摘要

Background: Institut Georges Lopez-1 (IGL-1) is a new preservation solution with lower potassium and lower viscosity than University Wisconsin solution (UW). These characteristics which improve liver preservation lead us to evaluate clinical effects of IGL-1 in a randomized controlled study with UW.
Material/Methods: From June 2007 to July 2009, after exclusion of partial graft, combined transplantation and fulminant hepatic failure, 140 deceased donor allografts were randomly assigned to IGL-1 (n=48) or UW (n=92) solution. Variables concerning donors and recipients were collected including liver tests (total serum bilirubin, prothrombin time and transaminases) were analyzed until postoperative day 30. Incidences of hepatic artery thrombosis (HAT), primary non PNF) and biliary non anastomotic strictures (NAS) were analyzed. The comparative analysis of costs was realized.

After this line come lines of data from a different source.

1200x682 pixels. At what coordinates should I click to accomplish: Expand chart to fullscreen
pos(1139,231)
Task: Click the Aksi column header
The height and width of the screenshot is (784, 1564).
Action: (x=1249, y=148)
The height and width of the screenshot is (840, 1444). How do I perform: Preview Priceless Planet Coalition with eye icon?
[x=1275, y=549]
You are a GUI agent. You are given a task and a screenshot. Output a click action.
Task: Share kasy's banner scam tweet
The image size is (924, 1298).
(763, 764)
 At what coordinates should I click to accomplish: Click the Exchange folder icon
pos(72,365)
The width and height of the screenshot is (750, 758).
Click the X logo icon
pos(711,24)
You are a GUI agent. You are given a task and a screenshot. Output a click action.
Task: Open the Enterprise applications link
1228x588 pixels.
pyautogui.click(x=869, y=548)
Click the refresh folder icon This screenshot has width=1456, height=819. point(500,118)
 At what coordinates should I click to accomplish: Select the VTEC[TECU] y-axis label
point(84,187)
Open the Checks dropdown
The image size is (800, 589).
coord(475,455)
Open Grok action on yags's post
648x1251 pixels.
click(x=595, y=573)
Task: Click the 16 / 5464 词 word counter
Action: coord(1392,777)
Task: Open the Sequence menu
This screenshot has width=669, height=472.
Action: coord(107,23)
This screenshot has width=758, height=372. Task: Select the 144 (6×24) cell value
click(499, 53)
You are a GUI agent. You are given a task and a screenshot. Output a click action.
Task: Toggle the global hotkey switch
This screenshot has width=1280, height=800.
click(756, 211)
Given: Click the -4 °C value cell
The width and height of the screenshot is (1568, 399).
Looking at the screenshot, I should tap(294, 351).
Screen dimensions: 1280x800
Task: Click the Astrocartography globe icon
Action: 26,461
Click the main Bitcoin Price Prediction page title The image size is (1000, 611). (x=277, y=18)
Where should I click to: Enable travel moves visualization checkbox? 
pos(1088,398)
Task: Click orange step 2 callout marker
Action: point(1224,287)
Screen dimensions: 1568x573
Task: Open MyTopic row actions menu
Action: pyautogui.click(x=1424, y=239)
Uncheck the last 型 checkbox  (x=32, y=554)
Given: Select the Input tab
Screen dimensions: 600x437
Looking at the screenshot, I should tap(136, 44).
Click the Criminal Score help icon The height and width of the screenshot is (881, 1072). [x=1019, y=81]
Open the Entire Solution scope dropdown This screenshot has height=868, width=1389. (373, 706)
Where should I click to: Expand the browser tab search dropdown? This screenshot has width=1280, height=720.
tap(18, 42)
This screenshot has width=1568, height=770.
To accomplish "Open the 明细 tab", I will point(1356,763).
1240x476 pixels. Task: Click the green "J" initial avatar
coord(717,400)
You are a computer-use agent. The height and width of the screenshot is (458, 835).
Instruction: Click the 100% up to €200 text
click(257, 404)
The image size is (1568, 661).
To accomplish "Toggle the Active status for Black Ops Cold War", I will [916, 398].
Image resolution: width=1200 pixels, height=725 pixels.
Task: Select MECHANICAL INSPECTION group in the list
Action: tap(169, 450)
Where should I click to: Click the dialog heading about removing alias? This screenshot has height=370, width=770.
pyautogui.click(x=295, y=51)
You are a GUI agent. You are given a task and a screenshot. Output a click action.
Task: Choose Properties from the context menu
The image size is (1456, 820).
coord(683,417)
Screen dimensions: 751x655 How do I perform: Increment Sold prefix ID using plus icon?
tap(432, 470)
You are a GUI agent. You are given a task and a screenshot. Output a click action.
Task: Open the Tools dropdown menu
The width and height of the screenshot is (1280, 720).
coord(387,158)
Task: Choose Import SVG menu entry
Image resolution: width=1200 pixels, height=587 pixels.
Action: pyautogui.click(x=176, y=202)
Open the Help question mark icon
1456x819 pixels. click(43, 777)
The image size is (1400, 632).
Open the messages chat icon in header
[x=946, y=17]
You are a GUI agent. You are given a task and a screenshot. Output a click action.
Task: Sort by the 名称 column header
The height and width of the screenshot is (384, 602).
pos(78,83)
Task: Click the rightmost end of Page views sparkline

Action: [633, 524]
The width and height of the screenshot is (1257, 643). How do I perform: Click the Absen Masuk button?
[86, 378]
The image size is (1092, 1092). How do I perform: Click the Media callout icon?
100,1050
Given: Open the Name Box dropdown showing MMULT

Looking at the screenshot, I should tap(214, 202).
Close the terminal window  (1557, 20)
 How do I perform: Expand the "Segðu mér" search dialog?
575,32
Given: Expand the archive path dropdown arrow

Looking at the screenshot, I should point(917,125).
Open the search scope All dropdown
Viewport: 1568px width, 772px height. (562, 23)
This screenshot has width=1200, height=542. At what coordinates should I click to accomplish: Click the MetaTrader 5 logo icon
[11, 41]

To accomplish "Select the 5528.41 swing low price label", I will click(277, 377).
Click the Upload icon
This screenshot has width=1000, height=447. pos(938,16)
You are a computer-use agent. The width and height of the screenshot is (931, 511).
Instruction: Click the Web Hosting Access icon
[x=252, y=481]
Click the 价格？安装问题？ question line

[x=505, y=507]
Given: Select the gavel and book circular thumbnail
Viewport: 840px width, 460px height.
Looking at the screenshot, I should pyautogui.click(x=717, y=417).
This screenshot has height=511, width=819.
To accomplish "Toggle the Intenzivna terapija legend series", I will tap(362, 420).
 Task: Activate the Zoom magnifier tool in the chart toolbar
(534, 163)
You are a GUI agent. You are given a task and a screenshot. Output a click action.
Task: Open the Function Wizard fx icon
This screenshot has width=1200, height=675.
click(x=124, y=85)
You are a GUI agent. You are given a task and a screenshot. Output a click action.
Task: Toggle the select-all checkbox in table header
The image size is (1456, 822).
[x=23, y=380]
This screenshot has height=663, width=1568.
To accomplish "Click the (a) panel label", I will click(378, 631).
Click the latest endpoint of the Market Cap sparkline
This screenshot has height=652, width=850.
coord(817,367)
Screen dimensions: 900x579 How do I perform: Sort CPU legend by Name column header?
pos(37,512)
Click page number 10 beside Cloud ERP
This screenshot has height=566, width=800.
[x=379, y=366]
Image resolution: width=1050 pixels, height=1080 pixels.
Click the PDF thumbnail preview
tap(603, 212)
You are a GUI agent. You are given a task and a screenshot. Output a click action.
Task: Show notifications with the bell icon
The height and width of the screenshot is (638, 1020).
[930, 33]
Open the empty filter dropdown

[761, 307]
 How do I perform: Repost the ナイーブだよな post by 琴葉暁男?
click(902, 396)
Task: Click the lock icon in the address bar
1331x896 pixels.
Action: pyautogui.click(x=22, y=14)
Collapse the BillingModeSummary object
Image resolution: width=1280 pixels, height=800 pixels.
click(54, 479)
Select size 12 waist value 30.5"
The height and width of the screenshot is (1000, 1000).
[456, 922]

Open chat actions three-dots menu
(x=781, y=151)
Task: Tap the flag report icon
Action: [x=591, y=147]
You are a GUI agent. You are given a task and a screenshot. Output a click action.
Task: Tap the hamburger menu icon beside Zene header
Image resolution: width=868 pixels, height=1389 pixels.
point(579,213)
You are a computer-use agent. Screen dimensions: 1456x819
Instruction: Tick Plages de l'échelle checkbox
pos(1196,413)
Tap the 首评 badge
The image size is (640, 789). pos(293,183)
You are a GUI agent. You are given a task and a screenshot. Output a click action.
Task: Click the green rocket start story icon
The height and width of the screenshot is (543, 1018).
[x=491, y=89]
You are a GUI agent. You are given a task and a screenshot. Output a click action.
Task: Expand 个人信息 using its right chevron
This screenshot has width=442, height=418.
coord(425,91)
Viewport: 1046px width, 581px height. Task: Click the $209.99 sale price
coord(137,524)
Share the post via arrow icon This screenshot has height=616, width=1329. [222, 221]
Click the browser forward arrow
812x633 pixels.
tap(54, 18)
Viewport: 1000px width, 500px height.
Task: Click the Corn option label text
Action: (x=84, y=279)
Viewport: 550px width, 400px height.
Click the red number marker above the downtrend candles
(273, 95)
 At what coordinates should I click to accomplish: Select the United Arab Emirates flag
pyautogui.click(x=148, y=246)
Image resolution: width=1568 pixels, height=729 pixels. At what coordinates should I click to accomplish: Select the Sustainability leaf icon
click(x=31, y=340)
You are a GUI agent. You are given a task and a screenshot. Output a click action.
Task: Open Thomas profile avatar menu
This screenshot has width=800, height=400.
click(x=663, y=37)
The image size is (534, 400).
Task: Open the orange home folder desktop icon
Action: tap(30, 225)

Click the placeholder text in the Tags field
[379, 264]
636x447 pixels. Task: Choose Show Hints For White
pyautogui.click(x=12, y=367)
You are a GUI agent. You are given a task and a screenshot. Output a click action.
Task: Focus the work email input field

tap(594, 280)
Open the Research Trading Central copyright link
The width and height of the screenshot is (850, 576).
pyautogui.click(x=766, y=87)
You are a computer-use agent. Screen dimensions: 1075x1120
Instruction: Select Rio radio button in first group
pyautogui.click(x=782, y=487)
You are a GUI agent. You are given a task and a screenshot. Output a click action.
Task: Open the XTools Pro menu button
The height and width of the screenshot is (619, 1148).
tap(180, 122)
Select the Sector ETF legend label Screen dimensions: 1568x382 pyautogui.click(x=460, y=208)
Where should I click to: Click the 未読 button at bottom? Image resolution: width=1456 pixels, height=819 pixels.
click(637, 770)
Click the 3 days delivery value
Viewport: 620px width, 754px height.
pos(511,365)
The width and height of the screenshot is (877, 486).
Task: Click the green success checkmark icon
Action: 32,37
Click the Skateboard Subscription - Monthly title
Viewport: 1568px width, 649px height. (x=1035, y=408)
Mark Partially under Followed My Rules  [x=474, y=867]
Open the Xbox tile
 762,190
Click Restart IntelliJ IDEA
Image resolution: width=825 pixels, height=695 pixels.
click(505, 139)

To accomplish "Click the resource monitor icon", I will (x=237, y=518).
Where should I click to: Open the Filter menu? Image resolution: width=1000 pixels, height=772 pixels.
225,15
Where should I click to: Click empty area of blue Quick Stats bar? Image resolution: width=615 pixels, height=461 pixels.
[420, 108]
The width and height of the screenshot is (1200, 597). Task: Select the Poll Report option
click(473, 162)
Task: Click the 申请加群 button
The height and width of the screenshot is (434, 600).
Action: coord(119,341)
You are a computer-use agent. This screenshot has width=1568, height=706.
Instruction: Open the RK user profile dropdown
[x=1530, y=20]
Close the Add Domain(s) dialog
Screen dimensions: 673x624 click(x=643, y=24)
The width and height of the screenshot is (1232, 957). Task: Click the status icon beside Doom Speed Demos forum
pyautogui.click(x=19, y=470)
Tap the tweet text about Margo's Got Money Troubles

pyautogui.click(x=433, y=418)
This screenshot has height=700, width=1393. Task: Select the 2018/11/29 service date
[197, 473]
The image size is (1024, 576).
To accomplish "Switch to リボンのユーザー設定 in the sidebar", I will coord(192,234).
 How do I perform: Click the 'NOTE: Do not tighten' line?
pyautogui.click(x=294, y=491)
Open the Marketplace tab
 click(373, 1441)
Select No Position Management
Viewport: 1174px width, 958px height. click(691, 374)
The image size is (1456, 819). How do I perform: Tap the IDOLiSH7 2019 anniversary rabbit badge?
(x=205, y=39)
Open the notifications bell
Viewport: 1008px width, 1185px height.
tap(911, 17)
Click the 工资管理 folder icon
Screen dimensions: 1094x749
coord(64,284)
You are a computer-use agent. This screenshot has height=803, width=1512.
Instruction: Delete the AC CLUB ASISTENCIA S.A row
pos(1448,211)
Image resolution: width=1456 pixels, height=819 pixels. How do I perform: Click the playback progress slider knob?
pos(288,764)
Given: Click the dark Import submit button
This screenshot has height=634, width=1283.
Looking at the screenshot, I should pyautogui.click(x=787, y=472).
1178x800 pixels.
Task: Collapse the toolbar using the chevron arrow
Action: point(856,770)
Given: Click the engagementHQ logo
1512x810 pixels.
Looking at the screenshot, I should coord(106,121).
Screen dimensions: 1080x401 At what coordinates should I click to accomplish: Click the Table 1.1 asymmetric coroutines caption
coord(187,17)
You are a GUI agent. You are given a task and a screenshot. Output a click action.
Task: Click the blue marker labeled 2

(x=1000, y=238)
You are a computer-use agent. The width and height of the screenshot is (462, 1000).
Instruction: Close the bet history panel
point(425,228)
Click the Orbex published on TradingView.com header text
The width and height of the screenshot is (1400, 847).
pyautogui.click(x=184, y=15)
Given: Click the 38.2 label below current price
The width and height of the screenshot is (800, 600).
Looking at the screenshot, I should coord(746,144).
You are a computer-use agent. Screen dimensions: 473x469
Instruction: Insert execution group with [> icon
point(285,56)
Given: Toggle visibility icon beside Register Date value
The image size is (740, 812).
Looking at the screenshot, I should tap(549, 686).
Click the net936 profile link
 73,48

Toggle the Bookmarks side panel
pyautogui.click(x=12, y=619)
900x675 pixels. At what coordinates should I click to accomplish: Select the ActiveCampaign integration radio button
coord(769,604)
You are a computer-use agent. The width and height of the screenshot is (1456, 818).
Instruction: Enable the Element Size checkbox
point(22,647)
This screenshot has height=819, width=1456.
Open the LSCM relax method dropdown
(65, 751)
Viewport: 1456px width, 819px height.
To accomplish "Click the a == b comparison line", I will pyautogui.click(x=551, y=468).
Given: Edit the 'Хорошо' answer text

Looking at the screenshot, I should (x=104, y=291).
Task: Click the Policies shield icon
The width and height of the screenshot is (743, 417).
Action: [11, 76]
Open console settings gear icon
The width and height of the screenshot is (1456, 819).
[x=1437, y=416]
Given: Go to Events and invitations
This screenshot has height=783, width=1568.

Results: Donor and recipients characteristics were similar in both groups. Volume of preservation solution utilized for harvesting was identical. Duration of cold ischemia (472 +/- 142 vs. 477 +/- 122 min), surgery (427 +/- 97 vs. 437 +/- 94 min) and proportion of extended criteria donor was similar. Postoperative kinetic and level liver tests were similar. Rate of PNF (2% vs. 4%), early retransplantation (6% vs. 7%), incidence of biliary NAS (2% vs. 3%) and HAT (6% vs. 4%) were similar. Mean intensive care unit (ICU) stay was similar (5.6 vs. 6.1 days). However costs related to preservation solution for one liver procurement were 992.0 for IGL-1 vs. 1609.0 Euros for UW.
Conclusions: Results of this randomized study shows that the efficacy and safety of IGL-1 are comparable to those of the reference UW with a lower cost.